Reading the data below, count the lines that carry the string "agent". Give nothing but the count.

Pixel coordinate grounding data
============================================================
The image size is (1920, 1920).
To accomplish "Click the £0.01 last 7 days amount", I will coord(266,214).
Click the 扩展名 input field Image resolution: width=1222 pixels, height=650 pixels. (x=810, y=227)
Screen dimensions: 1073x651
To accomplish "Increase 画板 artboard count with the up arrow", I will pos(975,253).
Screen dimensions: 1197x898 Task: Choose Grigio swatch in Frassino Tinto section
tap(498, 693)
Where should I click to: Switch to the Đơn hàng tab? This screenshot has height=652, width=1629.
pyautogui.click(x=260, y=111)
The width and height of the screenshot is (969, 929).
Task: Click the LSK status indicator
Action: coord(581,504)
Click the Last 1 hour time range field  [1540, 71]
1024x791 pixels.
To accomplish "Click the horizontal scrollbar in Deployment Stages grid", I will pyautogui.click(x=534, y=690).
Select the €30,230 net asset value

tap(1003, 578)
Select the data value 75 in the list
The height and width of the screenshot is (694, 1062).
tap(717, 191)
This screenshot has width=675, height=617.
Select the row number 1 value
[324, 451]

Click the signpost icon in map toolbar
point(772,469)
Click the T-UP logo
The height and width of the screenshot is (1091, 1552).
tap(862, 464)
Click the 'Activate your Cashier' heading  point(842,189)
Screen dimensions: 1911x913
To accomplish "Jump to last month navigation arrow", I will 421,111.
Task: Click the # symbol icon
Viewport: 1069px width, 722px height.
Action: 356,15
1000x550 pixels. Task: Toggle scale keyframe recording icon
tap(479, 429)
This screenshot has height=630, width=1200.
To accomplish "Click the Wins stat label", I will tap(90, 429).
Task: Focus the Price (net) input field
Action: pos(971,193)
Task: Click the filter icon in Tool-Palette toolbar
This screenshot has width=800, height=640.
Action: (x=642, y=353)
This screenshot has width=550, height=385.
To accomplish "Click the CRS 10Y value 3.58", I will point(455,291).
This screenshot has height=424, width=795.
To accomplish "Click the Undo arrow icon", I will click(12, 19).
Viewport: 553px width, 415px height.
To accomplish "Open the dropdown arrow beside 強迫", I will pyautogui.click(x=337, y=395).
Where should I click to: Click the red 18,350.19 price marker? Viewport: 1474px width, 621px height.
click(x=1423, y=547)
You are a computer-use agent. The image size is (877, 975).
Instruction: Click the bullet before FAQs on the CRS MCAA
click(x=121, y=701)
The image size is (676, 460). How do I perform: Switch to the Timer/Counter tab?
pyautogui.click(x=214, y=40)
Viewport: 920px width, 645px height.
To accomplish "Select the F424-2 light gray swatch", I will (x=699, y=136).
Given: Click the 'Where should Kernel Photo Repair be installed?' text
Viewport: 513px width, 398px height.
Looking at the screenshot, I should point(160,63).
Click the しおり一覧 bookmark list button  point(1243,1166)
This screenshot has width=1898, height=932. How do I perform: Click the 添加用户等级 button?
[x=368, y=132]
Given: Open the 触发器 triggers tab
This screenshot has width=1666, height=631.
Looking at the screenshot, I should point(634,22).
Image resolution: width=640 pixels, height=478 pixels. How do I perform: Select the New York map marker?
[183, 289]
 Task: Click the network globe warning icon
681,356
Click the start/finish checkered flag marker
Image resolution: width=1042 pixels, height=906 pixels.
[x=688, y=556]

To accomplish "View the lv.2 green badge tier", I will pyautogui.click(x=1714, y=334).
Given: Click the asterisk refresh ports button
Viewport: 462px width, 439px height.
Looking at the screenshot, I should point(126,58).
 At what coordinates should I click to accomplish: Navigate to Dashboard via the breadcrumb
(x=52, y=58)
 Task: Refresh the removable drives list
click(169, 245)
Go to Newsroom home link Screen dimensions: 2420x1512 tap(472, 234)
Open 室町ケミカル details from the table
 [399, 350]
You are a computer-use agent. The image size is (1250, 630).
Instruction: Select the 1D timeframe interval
============================================================
Answer space
2